Paul Delforge – Diffusion Institut Destrée - Sofam

Monument Camille RONFLETTE

Monument Camille Ronflette, 11 octobre 1931.
Réalisé par César Battaille.

Au bout de la rue, là où les habitations de Beloeil s’arrêtent et où les prairies reprennent leurs droits, s’élève un imposant monument rendant hommage au docteur Camille Ronflette. Depuis son esplanade spécialement aménagée, encerclé par une épaisse haie basse de legustrum, le monument donne l’impression de dominer l’horizon ; en fonte, une barrière basse entoure encore le monument précédé d’un petit sentier d’accès, tandis qu’un bas-relief représente le profil gauche du médecin décédé dix-huit mois à peine avant la double commémoration organisée par les autorités locales et les amis de Camille Ronflette. Non seulement une stèle lui est dédiée, mais en plus la rue est rebaptisée à son nom dans un délai inhabituellement court (à l’époque, on exige un délai de cinq années avant d’attribuer le nom d’une personnalité décédée à une voirie publique). Cette impatience à célébrer Camille Ronflette n’est que partiellement compréhensible à la seule lecture de la dédicace placée sous le bas-relief :

Monument Camille Ronflette – © Photo Paul Delforge – Diffusion Institut Destrée © Sofam



A
CAMILLE RONFLETTE
MÉDECIN
1855 – 1930
SES AMIS ET SES CONCITOYENS
RECONNAISSANTS.

__Objectif 1__: D'après le texte sur le monument Camille Ronflette, pourquoi le délai dans lequel la rue est rebaptisée au nom du médecin est-il jugé inhabituellement court ?
__Objectif 2__: Reproduisez fidèlement, dans le texte sur le monument Camille Ronflette, la partie qui s'ouvre sur les mots contenant "Monument Camille Ronflette –" et se clôt sur "RECONNAISSANTS.".

__Données fournies__:
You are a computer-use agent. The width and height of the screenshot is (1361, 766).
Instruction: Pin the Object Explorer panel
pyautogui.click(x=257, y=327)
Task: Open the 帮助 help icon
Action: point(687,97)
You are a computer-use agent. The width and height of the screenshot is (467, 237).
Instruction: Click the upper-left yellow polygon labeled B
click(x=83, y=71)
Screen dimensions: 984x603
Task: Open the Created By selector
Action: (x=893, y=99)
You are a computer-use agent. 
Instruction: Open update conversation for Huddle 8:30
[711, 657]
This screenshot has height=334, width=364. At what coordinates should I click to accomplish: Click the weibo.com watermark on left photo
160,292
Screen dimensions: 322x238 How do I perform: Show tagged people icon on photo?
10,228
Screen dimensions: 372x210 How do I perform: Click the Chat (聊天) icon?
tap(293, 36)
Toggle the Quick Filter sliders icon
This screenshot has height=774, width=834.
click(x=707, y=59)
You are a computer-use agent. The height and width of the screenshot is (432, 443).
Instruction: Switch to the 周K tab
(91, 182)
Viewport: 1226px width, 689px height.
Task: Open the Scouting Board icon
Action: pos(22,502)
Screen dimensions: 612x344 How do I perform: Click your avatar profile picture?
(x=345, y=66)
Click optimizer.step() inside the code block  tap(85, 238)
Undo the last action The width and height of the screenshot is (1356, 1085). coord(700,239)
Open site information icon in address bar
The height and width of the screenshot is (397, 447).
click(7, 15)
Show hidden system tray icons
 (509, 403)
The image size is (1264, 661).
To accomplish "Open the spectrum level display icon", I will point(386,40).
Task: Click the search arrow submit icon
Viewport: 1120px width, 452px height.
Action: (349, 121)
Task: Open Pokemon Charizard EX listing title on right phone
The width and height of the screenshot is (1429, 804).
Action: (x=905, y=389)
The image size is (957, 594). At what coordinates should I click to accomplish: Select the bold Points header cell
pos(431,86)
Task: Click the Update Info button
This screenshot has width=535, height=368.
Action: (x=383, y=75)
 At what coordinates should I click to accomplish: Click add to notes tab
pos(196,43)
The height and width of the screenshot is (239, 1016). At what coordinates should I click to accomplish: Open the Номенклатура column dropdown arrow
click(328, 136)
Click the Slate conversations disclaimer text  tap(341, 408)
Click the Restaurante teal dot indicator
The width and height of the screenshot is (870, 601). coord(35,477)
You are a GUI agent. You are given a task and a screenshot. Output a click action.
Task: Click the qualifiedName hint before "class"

__Résultat attendu 1__: À l'époque, on exigeait un délai de cinq années avant d'attribuer le nom d'une personnalité décédée à une voirie publique. Or Camille Ronflette était décédé dix-huit mois à peine avant la double commémoration.

__Résultat attendu 2__:
Monument Camille Ronflette – © Photo Paul Delforge – Diffusion Institut Destrée © Sofam



A
CAMILLE RONFLETTE
MÉDECIN
1855 – 1930
SES AMIS ET SES CONCITOYENS
RECONNAISSANTS.